Executive
Moves By Ford and Hertz Prove EVs Are Still the ‘Next Big Thing’
Electric vehicles (EV) have never fulfilled their promises, which is why Ford and Hertz have discontinued them.
Electric vehicles are the Next Big Thing, and they always will be.
More proof of that reality came last week when Ford Motor Co. announced for the second time in two months that it was slashing production of its all-electric Lightning pickup truck. The only thing surprising about Ford’s latest announcement is that it took the Dearborn-based auto giant so long to understand that only a small segment of car buyers want an EV.
Indeed, the history of the EV is a century of failure tailgating failure. The problems with EVs are obvious: limited range, slow recharge rates, lack of recharging stations, and high costs, particularly when compared to conventional cars. In short, the problems today are the same as they were back in Thomas Edison’s day.
Despite these facts, the Biden administration claims the U.S. needs to dramatically ramp up EV production due to concerns about climate change. The Biden EPA’s proposed tailpipe rule could require two-thirds of new vehicles sold in the U.S. to be all-electric by 2032.

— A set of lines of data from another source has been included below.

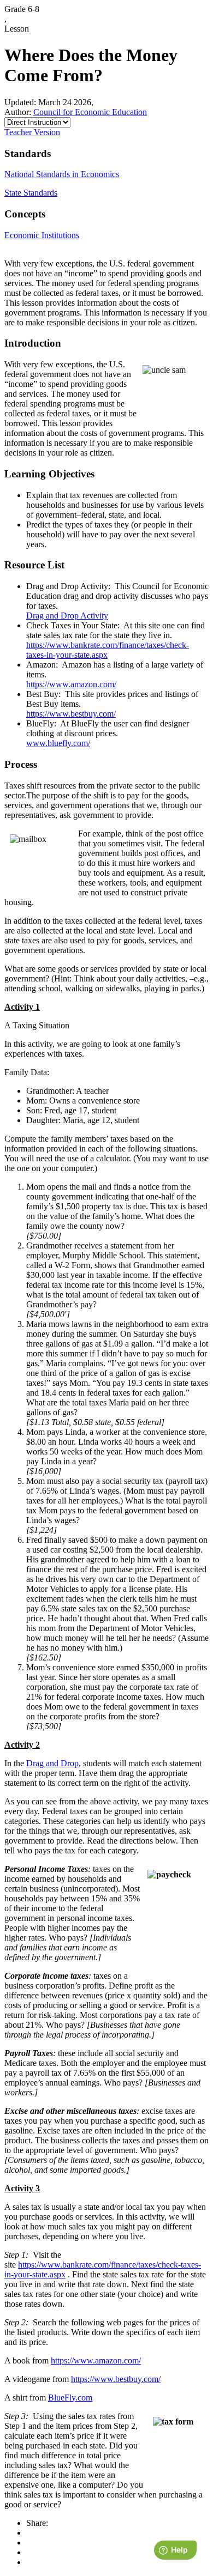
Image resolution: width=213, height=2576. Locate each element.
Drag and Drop (52, 1763)
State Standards (30, 192)
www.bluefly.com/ (58, 743)
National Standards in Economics (61, 174)
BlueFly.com (70, 2397)
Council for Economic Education (90, 112)
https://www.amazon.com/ (71, 684)
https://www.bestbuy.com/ (71, 713)
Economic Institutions (41, 235)
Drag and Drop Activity (67, 615)
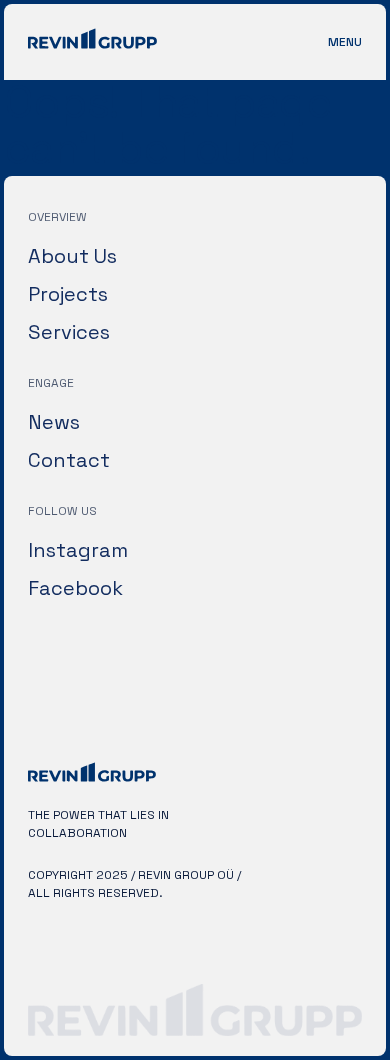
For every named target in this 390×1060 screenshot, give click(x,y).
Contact (69, 460)
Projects (68, 294)
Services (69, 332)
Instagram (78, 550)
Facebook (75, 588)
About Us (72, 256)
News (54, 422)
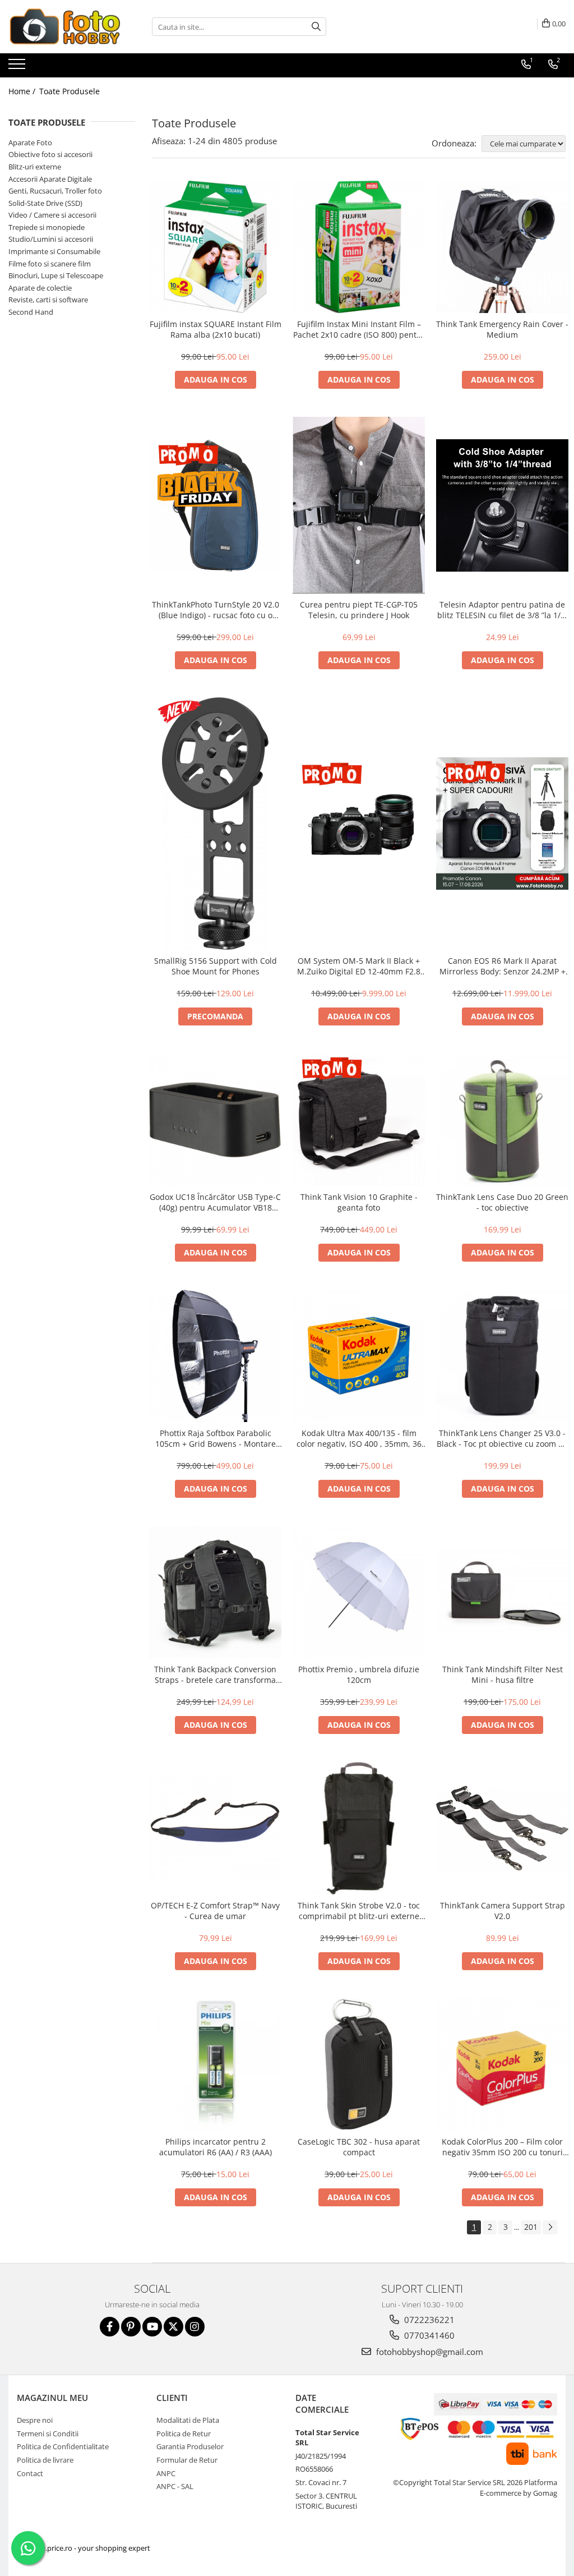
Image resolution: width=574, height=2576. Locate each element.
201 (531, 2226)
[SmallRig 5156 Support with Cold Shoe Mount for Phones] (215, 823)
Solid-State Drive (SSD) (45, 203)
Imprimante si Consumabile (54, 251)
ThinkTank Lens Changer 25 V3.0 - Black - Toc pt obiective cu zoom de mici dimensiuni (502, 1438)
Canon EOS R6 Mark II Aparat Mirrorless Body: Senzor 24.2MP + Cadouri (502, 966)
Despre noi (35, 2420)
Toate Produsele (69, 91)
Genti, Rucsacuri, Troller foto (55, 191)
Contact (30, 2473)
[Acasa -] (64, 26)
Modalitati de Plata (187, 2420)
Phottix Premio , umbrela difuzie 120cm (358, 1674)
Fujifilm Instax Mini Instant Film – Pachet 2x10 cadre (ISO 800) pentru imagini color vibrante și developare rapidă (359, 329)
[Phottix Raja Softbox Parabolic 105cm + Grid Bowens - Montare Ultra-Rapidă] (215, 1356)
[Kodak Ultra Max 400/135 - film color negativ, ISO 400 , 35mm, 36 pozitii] (359, 1356)
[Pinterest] (131, 2326)
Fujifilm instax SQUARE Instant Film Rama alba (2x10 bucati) (215, 329)
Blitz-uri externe (34, 167)
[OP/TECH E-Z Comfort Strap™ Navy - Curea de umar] (215, 1828)
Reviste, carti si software (48, 300)
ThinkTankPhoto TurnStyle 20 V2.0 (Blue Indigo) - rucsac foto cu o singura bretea (215, 609)
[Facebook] (109, 2326)
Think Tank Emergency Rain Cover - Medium (502, 329)
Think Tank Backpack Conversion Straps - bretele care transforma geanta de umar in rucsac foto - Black (215, 1674)
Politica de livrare (45, 2460)
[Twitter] (173, 2326)
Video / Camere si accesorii (52, 215)
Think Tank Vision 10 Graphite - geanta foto (359, 1202)
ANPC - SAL (174, 2486)
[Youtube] (152, 2326)
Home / (23, 91)
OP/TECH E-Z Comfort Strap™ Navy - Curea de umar (215, 1910)
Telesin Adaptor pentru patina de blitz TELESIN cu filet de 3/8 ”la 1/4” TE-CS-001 (502, 609)
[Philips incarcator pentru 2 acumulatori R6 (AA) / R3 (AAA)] (215, 2064)
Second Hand (30, 312)
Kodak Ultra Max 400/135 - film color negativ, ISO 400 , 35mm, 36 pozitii (359, 1438)
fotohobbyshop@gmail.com (428, 2351)
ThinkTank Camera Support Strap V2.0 (502, 1910)
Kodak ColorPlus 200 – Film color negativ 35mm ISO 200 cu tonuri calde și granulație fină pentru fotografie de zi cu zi (502, 2147)
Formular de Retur (186, 2460)
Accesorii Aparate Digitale (50, 179)
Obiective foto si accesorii (50, 154)
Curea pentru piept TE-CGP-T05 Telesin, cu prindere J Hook (359, 609)
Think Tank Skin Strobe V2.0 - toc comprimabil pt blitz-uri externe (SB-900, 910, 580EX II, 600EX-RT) (359, 1910)
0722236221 (428, 2319)
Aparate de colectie (40, 288)
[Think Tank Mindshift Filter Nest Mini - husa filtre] (502, 1592)
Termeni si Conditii (47, 2433)
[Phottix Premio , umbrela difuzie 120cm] (359, 1592)
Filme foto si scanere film (49, 264)
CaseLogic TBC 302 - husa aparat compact (359, 2147)
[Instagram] (195, 2326)
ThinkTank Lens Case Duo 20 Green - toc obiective (502, 1202)
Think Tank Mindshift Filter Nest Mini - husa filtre (502, 1674)
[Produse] (18, 67)
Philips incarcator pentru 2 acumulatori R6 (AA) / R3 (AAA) (215, 2147)
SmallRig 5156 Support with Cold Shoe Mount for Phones (215, 966)
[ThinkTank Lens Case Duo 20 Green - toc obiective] (502, 1120)
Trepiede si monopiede (46, 227)
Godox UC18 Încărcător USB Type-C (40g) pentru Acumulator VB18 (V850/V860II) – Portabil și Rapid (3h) (215, 1202)
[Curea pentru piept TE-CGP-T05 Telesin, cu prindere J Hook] (359, 505)
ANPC (165, 2473)
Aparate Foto (30, 142)
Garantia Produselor (190, 2446)
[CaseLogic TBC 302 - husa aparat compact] (359, 2064)
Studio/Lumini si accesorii (50, 239)
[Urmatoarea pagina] (550, 2227)
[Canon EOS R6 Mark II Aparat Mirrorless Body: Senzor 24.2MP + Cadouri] (502, 823)
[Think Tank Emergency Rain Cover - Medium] (502, 247)
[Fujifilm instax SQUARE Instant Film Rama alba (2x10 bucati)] (215, 247)
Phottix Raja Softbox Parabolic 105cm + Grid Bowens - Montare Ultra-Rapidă (215, 1438)
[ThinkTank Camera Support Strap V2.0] (502, 1828)
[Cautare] (316, 26)
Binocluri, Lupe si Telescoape (55, 275)
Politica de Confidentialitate (63, 2446)
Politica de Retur (183, 2433)
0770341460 (428, 2335)
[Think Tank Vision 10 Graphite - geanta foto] (359, 1120)
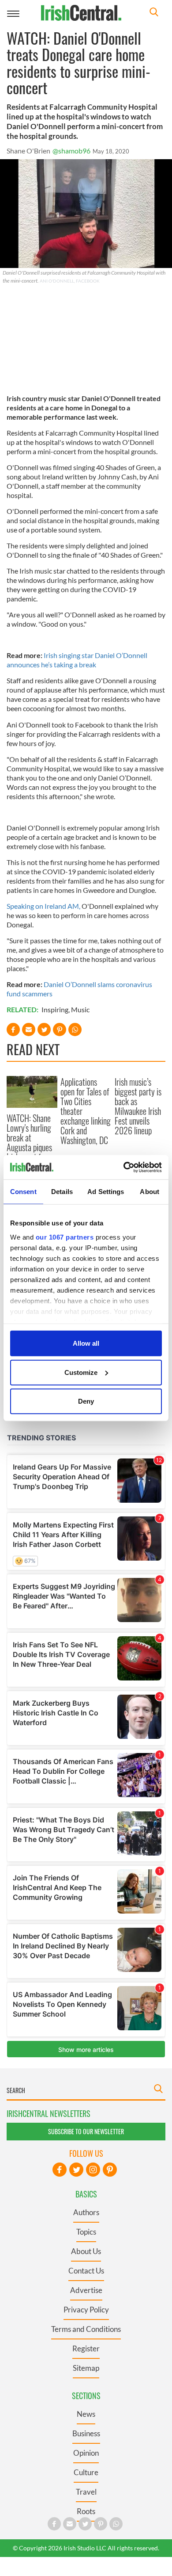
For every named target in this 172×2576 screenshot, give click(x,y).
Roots (86, 2511)
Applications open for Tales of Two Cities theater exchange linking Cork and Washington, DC (85, 1111)
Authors (86, 2212)
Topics (86, 2231)
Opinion (86, 2452)
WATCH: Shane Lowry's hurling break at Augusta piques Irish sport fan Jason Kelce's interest (29, 1147)
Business (86, 2433)
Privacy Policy (86, 2309)
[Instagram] (93, 2170)
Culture (86, 2472)
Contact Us (86, 2270)
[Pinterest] (110, 2170)
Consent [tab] (23, 1191)
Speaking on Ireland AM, (43, 906)
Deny (86, 1401)
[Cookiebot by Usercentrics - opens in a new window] (124, 1167)
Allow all (86, 1343)
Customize (80, 1372)
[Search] (154, 13)
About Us (86, 2251)
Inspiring (54, 1009)
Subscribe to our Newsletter (86, 2131)
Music (80, 1009)
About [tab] (149, 1191)
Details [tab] (62, 1191)
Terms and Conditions (86, 2329)
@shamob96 (71, 150)
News (86, 2414)
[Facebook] (59, 2170)
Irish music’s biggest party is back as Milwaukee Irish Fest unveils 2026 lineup (138, 1106)
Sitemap (86, 2368)
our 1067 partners (65, 1236)
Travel (86, 2491)
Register (86, 2348)
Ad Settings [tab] (105, 1191)
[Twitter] (76, 2170)
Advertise (86, 2290)
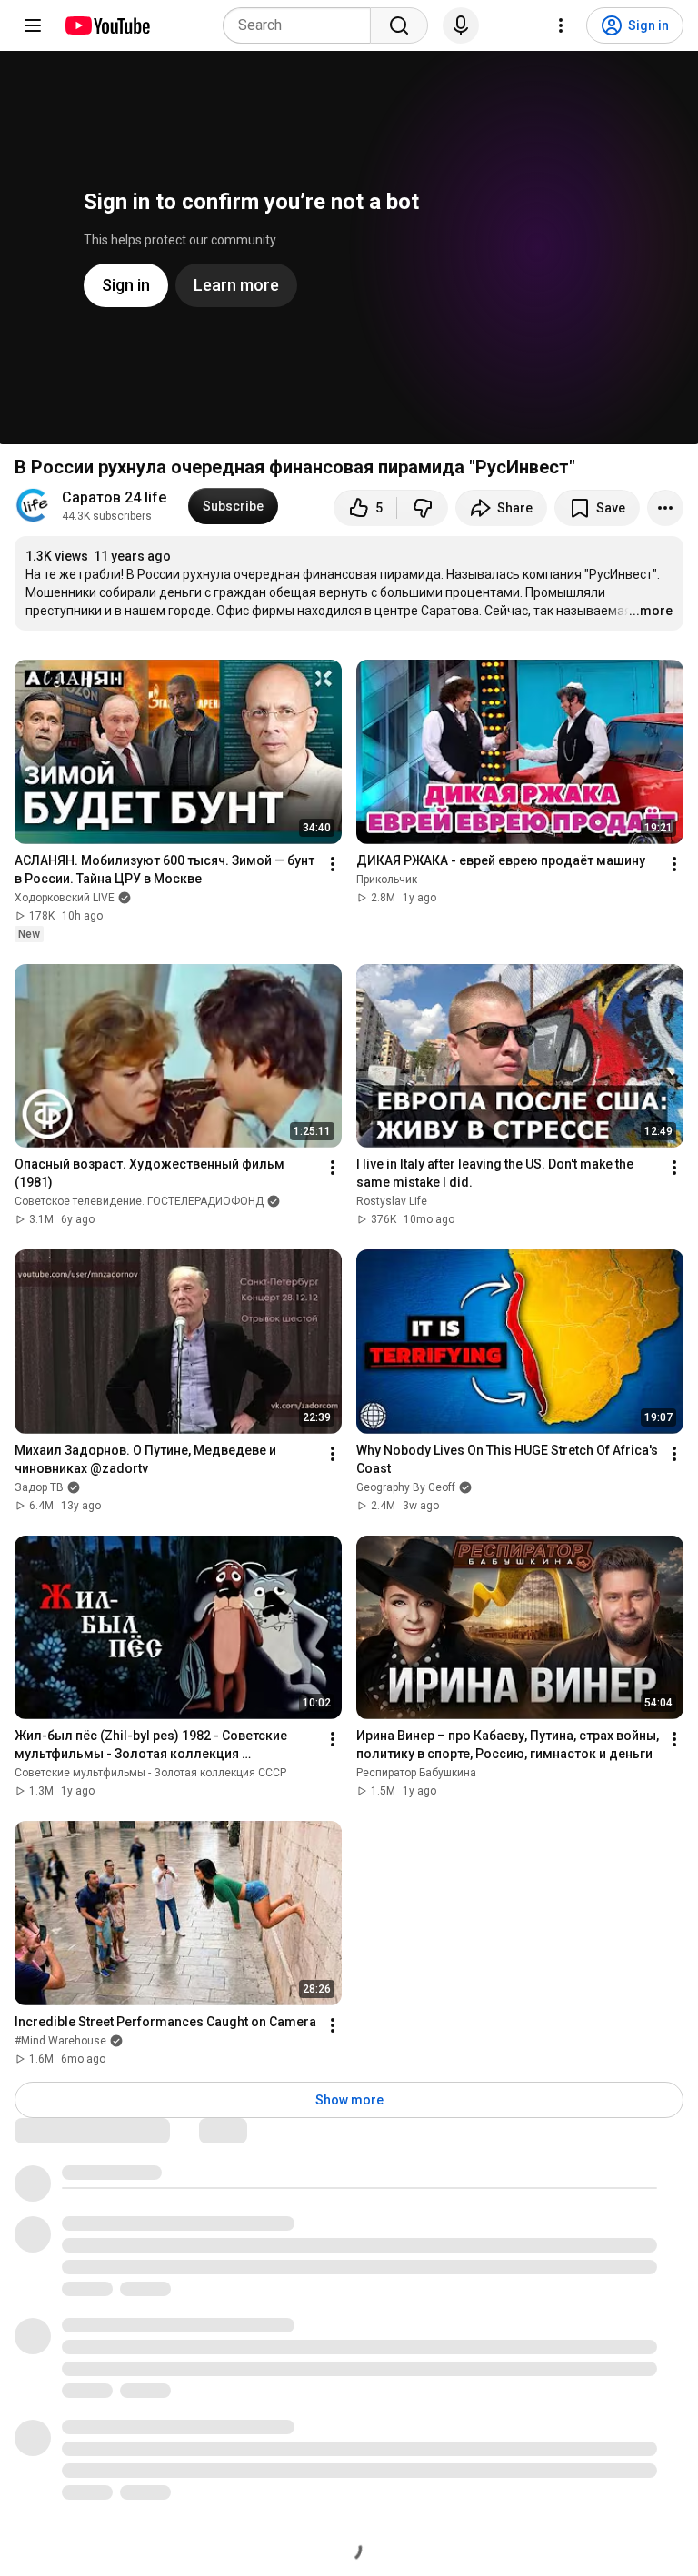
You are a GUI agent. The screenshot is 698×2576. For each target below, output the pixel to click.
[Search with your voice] (461, 25)
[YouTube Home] (107, 25)
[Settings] (561, 25)
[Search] (399, 25)
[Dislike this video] (422, 508)
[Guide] (33, 25)
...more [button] (651, 610)
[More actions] (665, 508)
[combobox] (302, 25)
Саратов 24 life (114, 497)
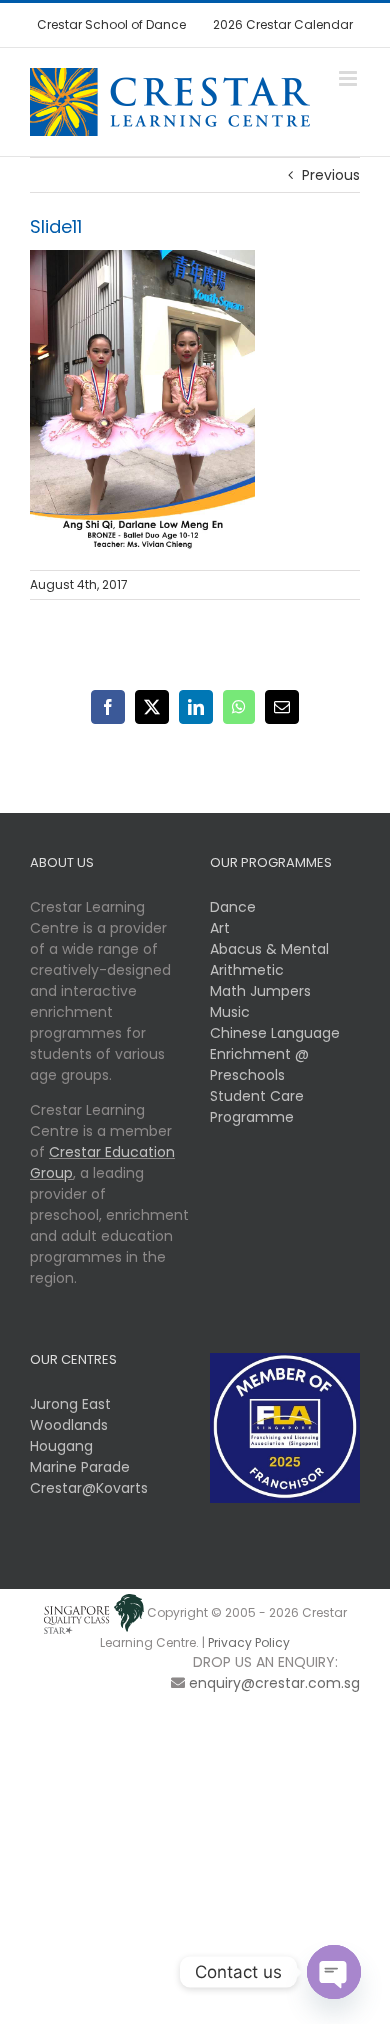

But EVs have never lived up to the hype. Consider these claims:
In 1901, the Los Angeles Times declared, “The electric automobile will quickly and easily take precedence over all other.”
In 1915, the Washington Post asserted that “prices on electric cars will continue to drop until they are within reach of the average family.”
In 1959, the New York Times claimed the “Old electric may be the car of tomorrow.” It claimed EVs were making a comeback because “gasoline is expensive today, principally because it is so heavily taxed, while electricity is far cheaper” than it was in the 1920s.
In 2014, author Tony Seba declared, “By 2025, gasoline engine cars will be unable to compete with electric vehicles.” He continued, claiming conventional vehicles “are toast.”
Hertz doesn’t think they are toast. On January 11, the car rental giant announced it was dumping 20,000 of the Teslas it purchased to “better balance supply against expected demand.” Translated into plain English, that means Hertz’s customers prefer conventional cars. The company also said it aims “to eliminate a disproportionate number of lower margin rentals and reduce damage expense associated with EVs.” Last year, Hertz CEO Stephen Scherr said EVs cost “about twice in terms of damage cost repair” than a conventional vehicle. Hertz’s disastrous EV road trip will cost it $245 million in higher costs and depreciation.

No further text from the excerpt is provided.